A moment… — 24 Comments

  1. Why do we fight? Why do we guard? Why did we do what we did. Sure, there were conscripts but even they didn’t run to Canada. It comes down to the man next to us. This was Yeates’ take on it.

    An Irish Airman – W. B. Yeates

    I KNOW that I shall meet my fate
    Somewhere among the clouds above;
    Those that I fight I do not hate
    Those that I guard I do not love;

    My country is Kiltartan Cross,
    My countrymen Kiltartan’s poor,
    No likely end could bring them loss
    Or leave them happier than before.

    Nor law, nor duty bade me fight,
    Nor public man, nor cheering crowds,
    A lonely impulse of delight
    Drove to this tumult in the clouds;

    I balanced all, brought all to mind,
    The years to come seemed waste of breath,
    A waste of breath the years behind
    In balance with this life, this death.

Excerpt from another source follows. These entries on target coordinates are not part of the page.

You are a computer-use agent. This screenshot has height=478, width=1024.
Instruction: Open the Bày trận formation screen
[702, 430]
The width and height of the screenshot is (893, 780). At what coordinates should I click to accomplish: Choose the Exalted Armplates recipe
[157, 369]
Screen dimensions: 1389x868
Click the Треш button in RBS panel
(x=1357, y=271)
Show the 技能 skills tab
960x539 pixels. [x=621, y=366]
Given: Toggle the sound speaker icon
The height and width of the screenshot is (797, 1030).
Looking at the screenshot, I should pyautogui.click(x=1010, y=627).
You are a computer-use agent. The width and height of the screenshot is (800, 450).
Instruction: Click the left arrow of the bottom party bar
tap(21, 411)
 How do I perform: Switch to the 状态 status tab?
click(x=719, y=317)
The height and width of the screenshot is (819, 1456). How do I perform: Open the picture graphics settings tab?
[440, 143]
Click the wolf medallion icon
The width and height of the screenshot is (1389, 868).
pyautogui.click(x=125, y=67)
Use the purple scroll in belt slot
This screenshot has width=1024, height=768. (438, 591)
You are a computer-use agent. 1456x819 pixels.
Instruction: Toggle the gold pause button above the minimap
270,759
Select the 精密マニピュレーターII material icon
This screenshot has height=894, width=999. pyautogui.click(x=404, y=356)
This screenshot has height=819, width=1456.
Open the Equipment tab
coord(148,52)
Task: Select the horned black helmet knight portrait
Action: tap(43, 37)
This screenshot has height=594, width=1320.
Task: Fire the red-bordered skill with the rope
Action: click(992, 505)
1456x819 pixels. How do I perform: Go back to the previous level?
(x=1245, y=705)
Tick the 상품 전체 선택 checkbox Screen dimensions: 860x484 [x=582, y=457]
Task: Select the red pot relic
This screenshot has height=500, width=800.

  2. We never got a “thank you” back in the day, and I didn’t even hear a “welcome home” (except from family) for 10 years after I got out.

    The current gratitude is heartwarming, but I hope our younger brothers in uniform realize how transient that can be.

    • +1 I was out of the Army by the fall of 1966, so didn’t have a lot of the crap. Was often angered by the public’s attitude toward vets, and on occasion would let them know how I felt.

  3. Ah, if only the current generation could quote Yeates or learn the meaning of the words “the last full measure of devotion.” It’s not about the thanks we receive, but about being a part of something worth fighting for.

  4. LL- Yep…

    Danny- Please do.

    Rev/WSF- Agreed…

    Euripides- Excellent point!

    Buck- Sorry, I missed it, should have given you credit.

  5. All of my life I have saluted our veterans.
    I try extra hard to recognize Viet Nam Veterans

  6. You always find the gems that get to the heart of things. Thank you for sharing this.

    And thank you for your service.

  7. I always try to give that extra recognition, especially to the Vietnam Vets. They were giving out the Remembrance flowers the other day at the local market. I dropped my donation in, got my flower and took the guy’s hand and thanked him. It got really dusty out there for a few minutes as we just held hands and connected.

    Thanks my friend!

  8. “Every man who served before me is my father.

    Every man who served with me is my brother.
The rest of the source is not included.